_DATA UNDER STUDY:_
*** Begin section ***

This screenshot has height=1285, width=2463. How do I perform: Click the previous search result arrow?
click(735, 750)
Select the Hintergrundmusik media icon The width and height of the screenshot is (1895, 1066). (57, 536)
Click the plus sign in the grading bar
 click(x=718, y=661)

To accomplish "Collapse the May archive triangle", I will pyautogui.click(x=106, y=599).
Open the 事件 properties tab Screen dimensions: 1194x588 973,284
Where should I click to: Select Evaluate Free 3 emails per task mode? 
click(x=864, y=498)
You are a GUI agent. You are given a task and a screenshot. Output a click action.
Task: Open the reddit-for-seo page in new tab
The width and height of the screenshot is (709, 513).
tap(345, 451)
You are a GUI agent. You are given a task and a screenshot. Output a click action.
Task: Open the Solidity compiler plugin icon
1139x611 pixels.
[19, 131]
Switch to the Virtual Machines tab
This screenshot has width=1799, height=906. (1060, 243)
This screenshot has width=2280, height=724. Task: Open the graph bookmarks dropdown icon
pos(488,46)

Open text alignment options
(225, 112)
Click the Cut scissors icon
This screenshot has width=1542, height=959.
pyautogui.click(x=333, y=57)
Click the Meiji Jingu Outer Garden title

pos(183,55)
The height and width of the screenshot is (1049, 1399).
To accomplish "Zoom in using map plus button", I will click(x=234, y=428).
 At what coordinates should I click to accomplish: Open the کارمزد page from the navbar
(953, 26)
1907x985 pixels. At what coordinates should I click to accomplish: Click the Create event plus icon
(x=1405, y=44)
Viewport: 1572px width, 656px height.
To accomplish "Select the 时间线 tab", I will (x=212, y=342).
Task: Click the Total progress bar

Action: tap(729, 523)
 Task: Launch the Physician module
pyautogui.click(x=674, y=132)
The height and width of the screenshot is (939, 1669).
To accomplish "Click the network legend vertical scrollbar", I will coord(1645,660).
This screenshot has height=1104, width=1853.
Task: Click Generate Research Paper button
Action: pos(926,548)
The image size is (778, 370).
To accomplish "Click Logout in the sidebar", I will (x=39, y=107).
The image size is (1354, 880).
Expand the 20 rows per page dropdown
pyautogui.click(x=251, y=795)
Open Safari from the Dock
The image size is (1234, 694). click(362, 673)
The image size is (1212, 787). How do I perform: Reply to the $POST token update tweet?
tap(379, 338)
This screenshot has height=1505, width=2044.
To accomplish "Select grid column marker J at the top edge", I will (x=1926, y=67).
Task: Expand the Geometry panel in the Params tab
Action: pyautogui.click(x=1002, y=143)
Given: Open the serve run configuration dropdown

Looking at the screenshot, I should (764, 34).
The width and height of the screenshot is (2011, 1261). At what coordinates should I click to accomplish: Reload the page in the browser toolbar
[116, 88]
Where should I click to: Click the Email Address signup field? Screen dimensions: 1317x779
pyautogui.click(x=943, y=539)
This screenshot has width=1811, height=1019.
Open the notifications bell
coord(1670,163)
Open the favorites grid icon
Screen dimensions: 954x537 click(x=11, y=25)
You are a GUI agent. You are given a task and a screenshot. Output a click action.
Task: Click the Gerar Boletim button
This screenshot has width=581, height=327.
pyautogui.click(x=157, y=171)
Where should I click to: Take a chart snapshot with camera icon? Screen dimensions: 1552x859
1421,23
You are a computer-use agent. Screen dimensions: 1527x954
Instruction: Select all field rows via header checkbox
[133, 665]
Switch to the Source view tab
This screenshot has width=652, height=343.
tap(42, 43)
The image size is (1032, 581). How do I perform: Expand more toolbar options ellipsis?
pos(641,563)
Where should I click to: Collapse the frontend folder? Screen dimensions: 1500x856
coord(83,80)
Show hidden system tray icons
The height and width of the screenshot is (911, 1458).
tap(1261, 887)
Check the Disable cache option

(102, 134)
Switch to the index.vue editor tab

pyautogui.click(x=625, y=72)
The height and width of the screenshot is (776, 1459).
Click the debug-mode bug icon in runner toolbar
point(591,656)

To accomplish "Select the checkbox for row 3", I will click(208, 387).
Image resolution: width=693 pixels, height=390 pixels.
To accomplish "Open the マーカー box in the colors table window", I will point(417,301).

*** End section ***

_YOUR ASSIGNMENT:_ Copy exactly, and only, the lines from the line containing "Image resolution: width=693" to the end of the listing, with both ends included.

_WRITTEN SOLUTION:_
Image resolution: width=693 pixels, height=390 pixels.
To accomplish "Open the マーカー box in the colors table window", I will point(417,301).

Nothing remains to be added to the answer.